## PROMPT:
Print only what runs from the line that includes "The height and" to the end of the listing, word for word, and do not include any pictures.

## DATA IN THIS EXERCISE:
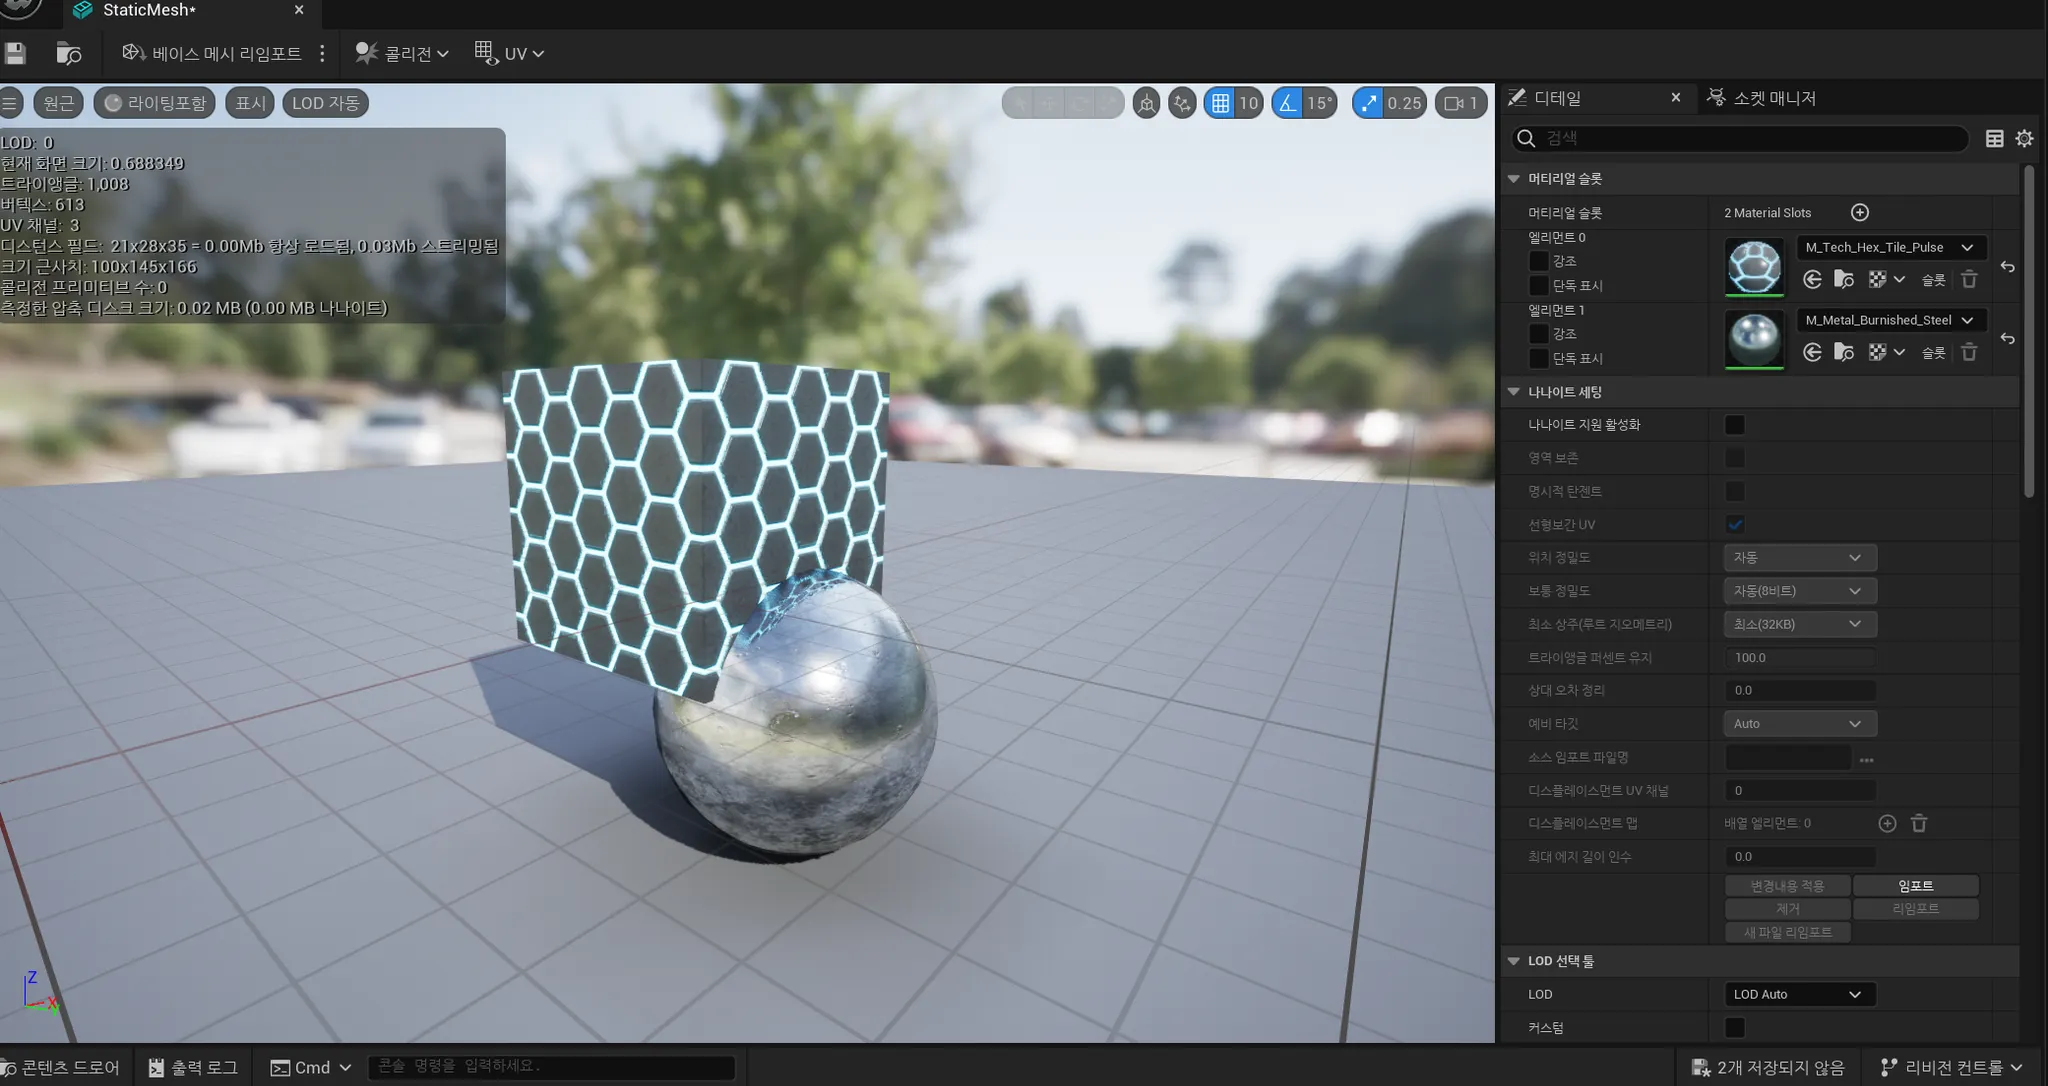This screenshot has width=2048, height=1086.
Task: Delete Element 1 material slot trash icon
Action: (1968, 352)
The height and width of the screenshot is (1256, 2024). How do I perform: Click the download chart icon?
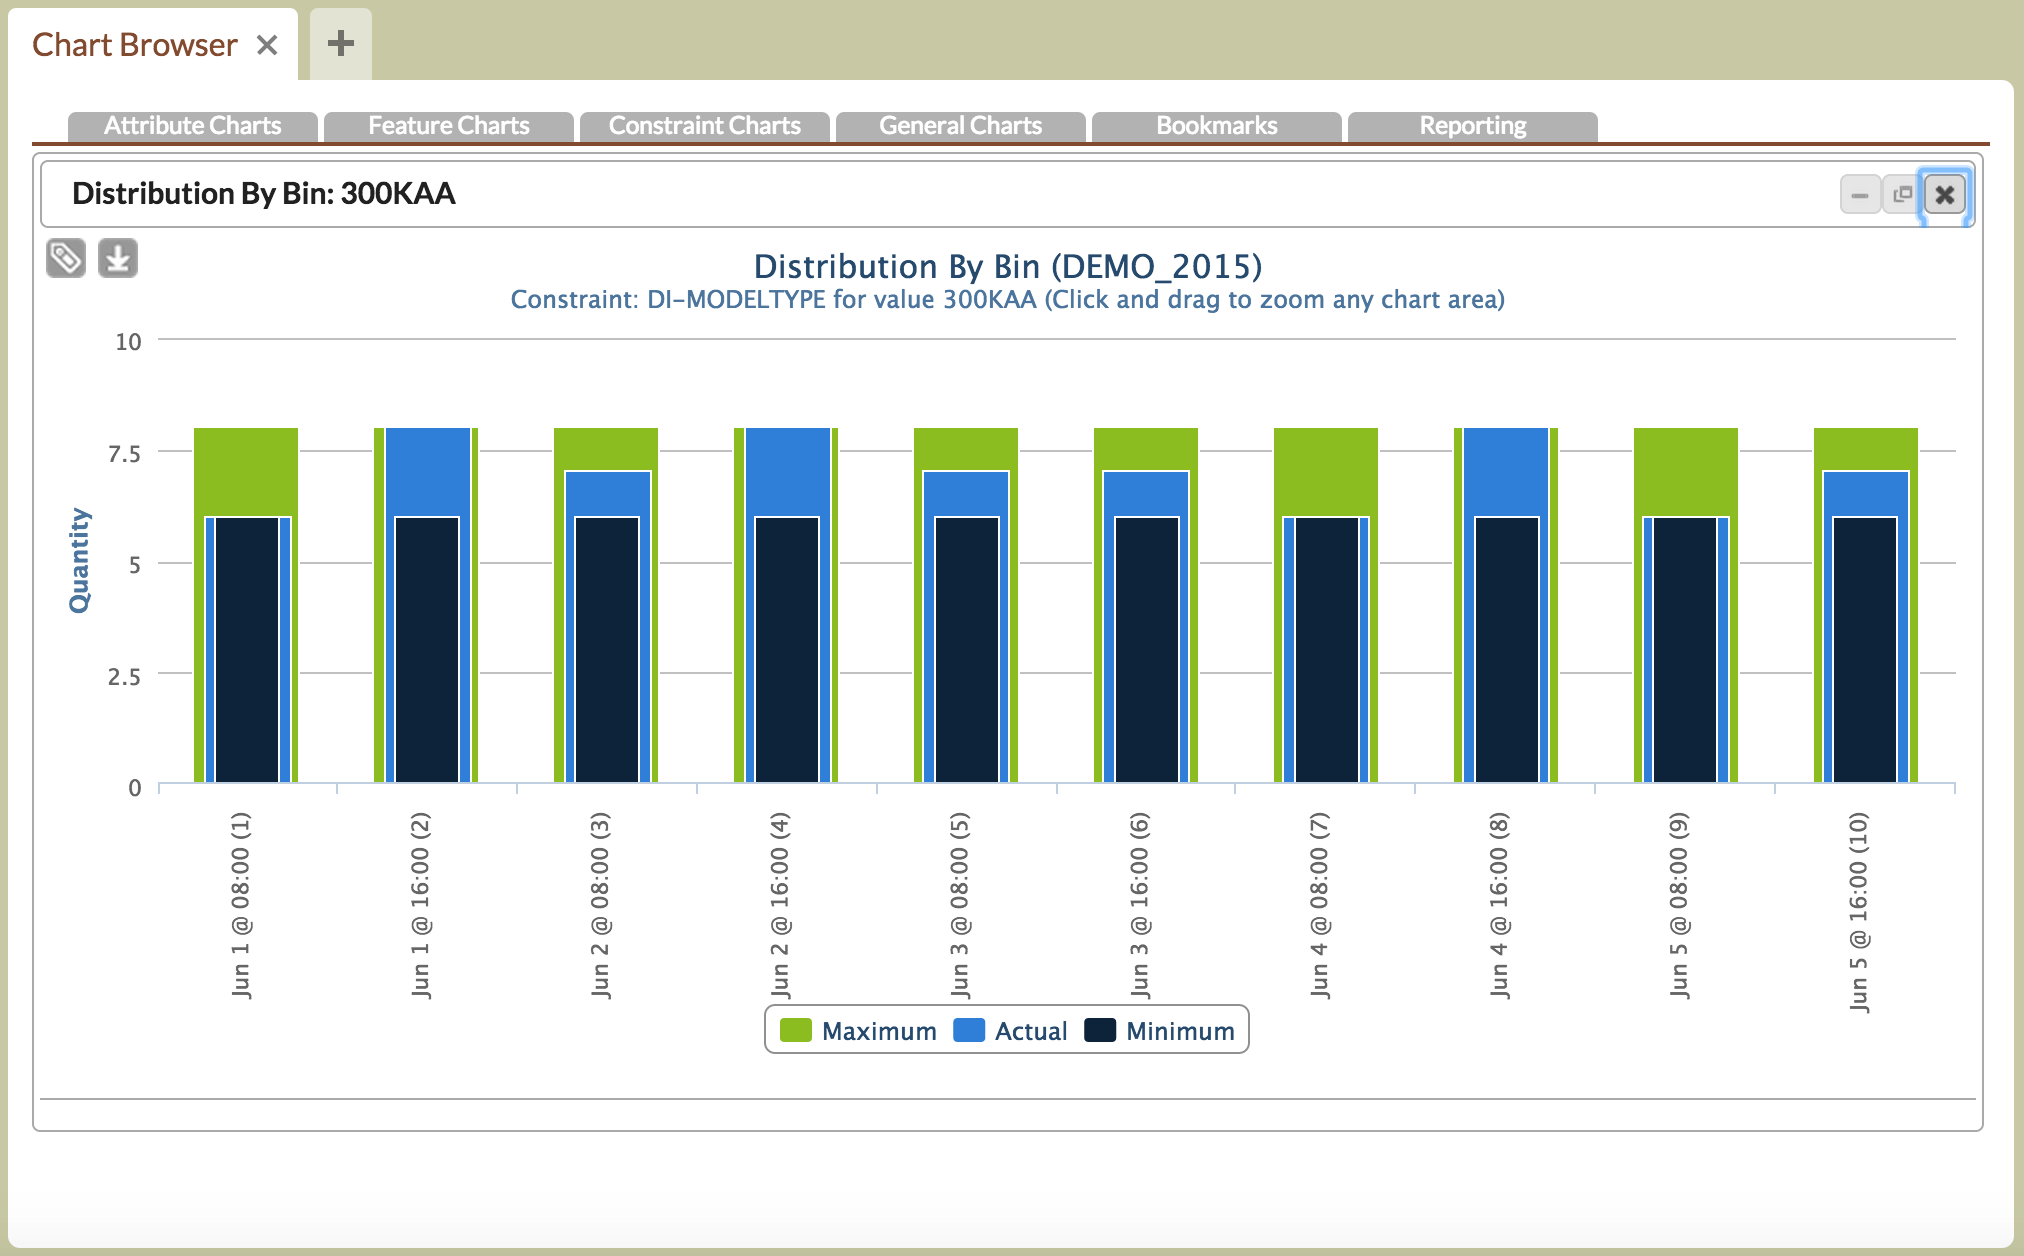coord(118,258)
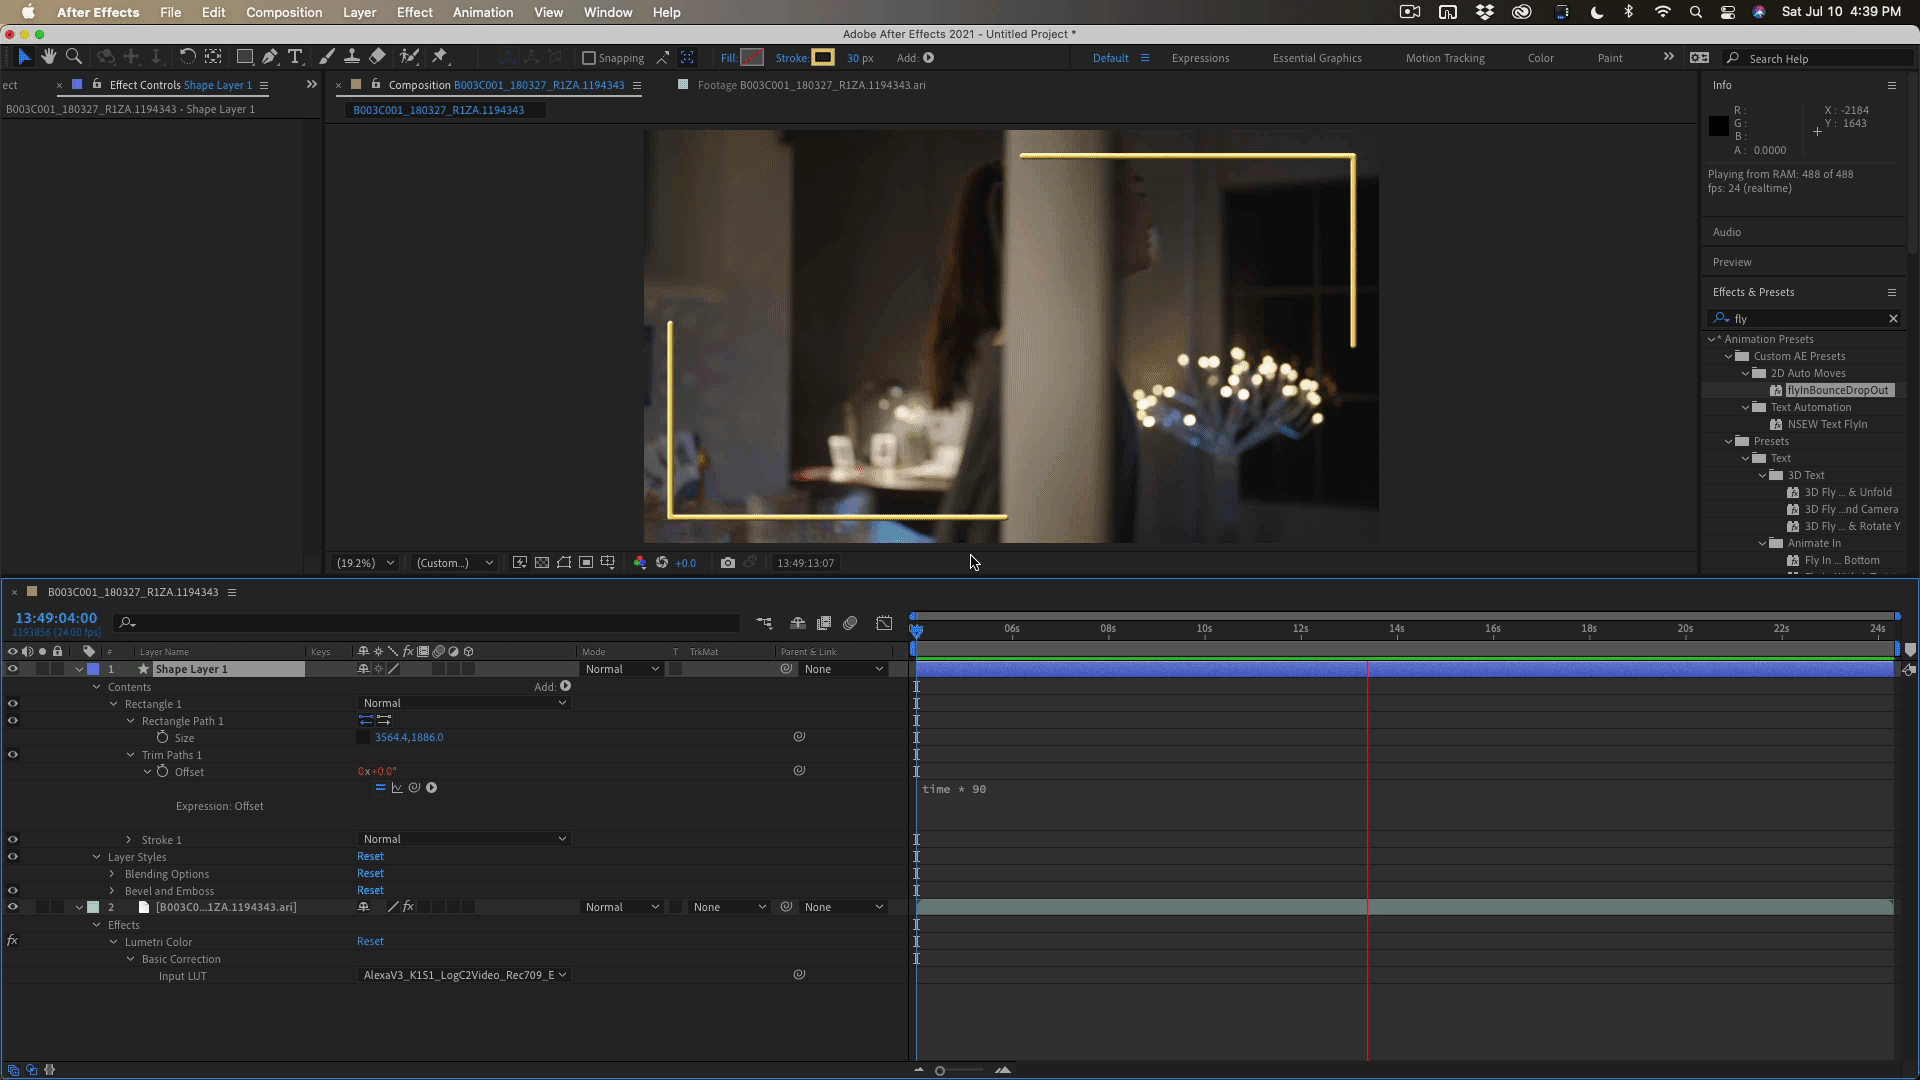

## EXERCISE OUTPUT:
The height and width of the screenshot is (1256, 2024). How do I perform: Click the download chart icon?
coord(118,258)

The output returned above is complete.